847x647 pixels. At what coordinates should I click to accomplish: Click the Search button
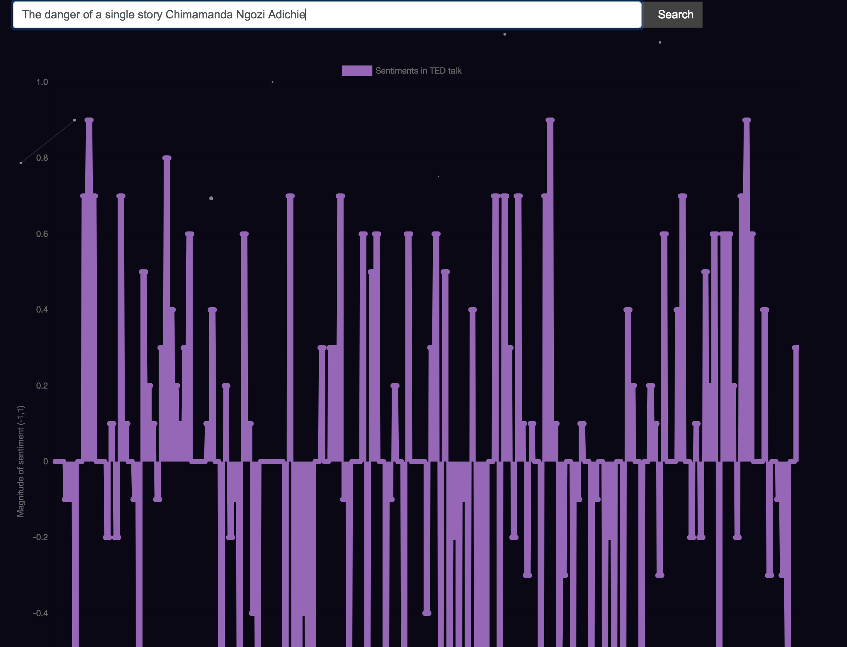(675, 15)
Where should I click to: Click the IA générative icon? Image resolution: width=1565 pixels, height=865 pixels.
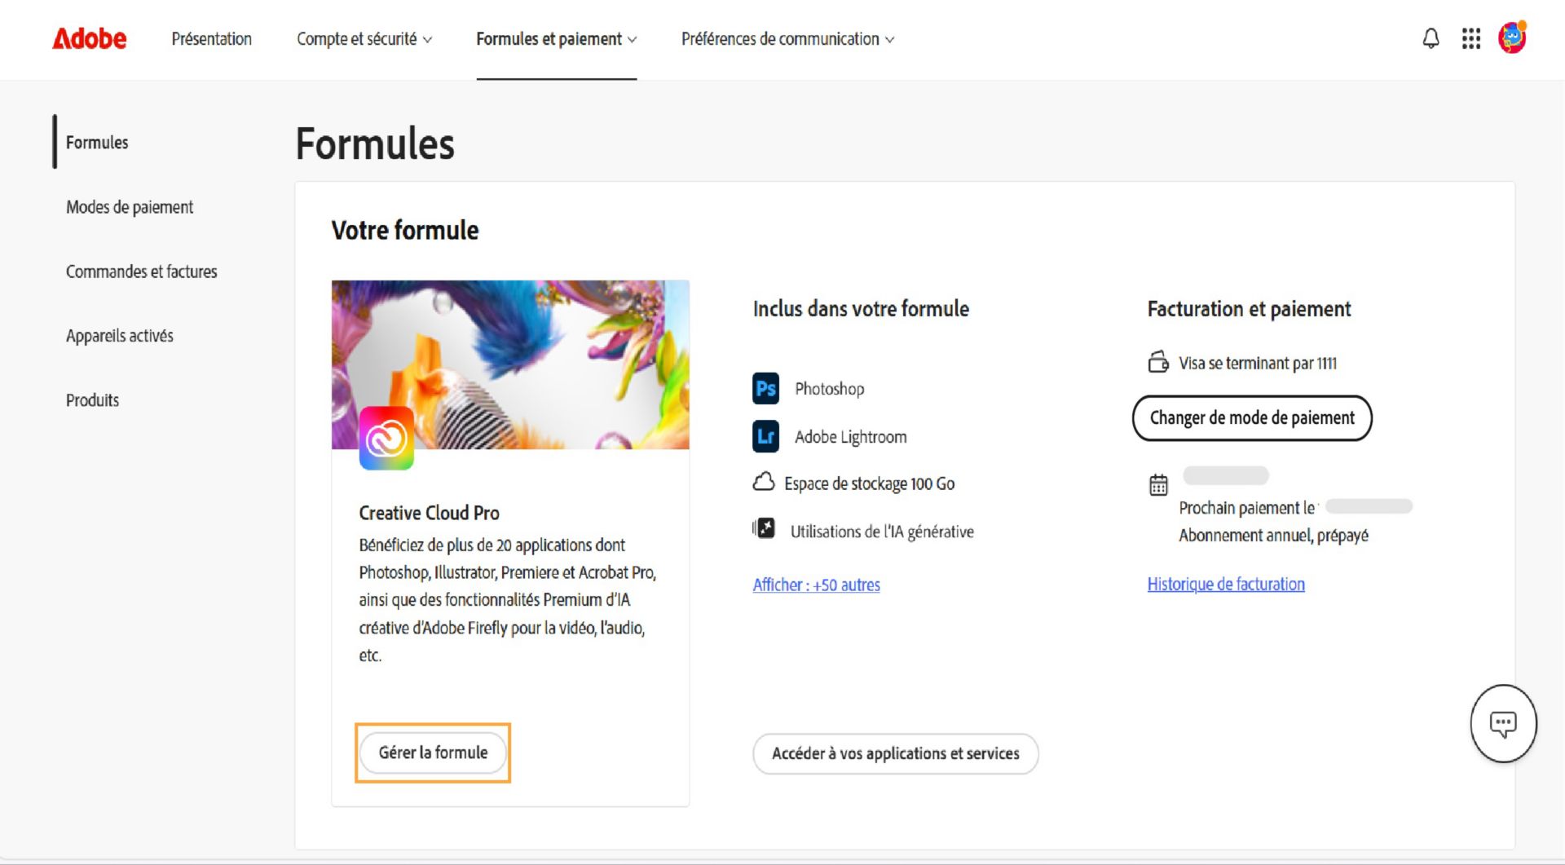764,528
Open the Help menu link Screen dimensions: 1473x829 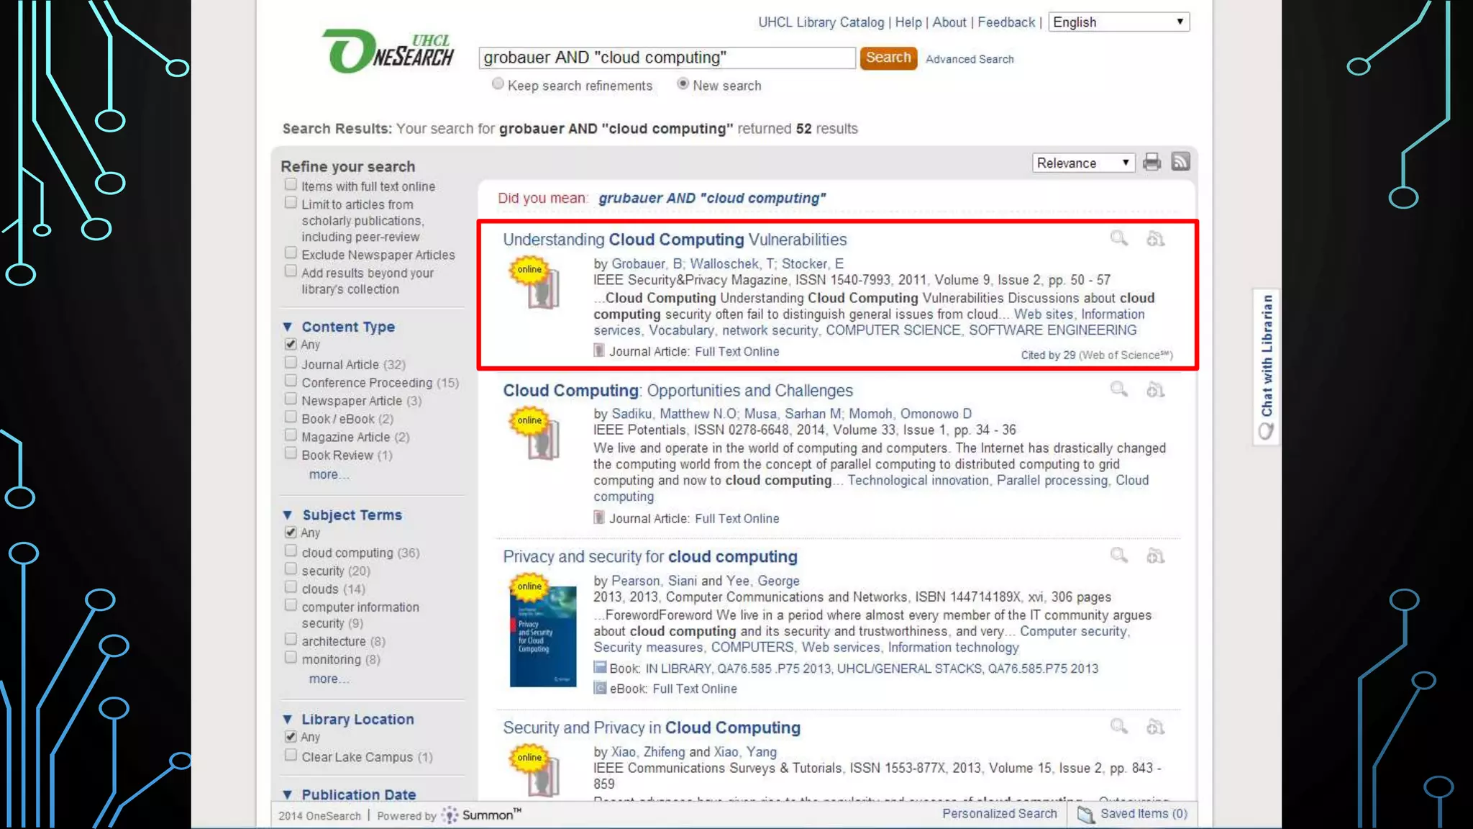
+ + +
WHAT THE EXERCISE ASKS:
Keeping every word as it is, write out all the data and omit the pictures.

WRITTEN SOLUTION:
847x647 pixels. At what coordinates should I click to accomplish: Click the Search button
(675, 15)
Where should I click to: Click the IA générative icon? Image resolution: width=1565 pixels, height=865 pixels.
764,528
Open the Help menu link Screen dimensions: 1473x829 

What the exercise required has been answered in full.